Dataset entries:
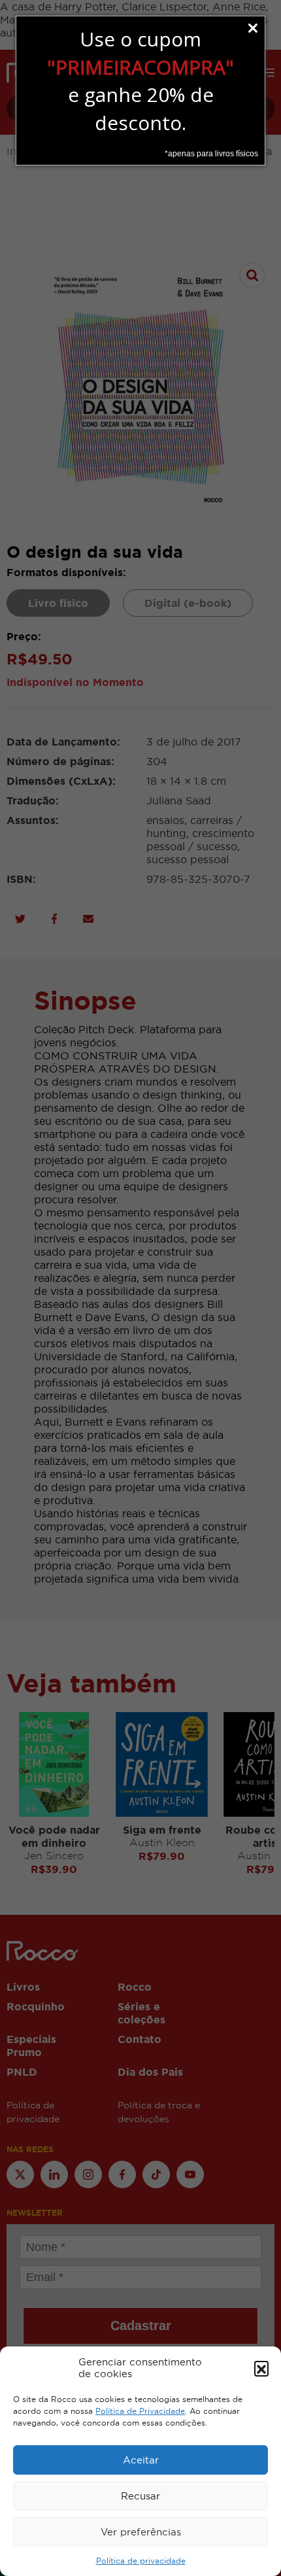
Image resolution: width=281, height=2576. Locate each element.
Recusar (140, 2495)
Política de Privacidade (140, 2411)
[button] (261, 2368)
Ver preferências (141, 2531)
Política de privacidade (141, 2561)
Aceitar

**WHAT IS BEING ASKED**
Could every record be given again exactly, with its pictures left out?

**ANSWER FOR THE TASK**
Image resolution: width=281, height=2576. Locate each element.
Recusar (140, 2495)
Política de Privacidade (140, 2411)
[button] (261, 2368)
Ver preferências (141, 2531)
Política de privacidade (141, 2561)
Aceitar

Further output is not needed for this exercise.